Records for this task →
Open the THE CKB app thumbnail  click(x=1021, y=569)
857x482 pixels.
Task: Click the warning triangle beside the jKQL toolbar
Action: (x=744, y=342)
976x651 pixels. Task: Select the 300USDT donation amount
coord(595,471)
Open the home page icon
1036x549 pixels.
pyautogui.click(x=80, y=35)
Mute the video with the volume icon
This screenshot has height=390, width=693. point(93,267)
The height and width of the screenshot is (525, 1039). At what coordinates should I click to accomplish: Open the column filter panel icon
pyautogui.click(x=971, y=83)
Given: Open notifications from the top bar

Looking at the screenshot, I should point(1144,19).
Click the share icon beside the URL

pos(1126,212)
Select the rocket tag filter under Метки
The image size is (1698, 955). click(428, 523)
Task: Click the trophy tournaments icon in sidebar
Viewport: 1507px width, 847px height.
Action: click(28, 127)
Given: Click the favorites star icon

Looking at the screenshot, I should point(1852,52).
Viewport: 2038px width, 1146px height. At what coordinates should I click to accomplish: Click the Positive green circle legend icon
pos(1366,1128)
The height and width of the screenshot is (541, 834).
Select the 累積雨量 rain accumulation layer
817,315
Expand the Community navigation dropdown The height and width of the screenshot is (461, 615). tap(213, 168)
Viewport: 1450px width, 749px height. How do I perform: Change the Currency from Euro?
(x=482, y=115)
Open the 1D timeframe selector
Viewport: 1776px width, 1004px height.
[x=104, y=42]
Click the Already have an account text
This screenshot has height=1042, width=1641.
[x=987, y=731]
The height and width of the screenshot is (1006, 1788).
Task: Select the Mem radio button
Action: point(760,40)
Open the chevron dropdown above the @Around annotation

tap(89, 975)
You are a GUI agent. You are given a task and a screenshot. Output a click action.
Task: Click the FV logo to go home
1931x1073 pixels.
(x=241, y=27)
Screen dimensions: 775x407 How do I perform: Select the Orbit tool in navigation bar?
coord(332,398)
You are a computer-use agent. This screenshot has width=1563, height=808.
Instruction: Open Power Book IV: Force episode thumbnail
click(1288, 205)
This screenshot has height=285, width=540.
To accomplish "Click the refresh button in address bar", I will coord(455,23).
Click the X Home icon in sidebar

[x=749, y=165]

Task prompt →
Among the lines above, which ones hold the string "agent"? Show them.

Response to the exercise →
You are a GUI agent. You are given a task and a screenshot. Output a click action.
You are a computer-use agent. This screenshot has width=1563, height=808.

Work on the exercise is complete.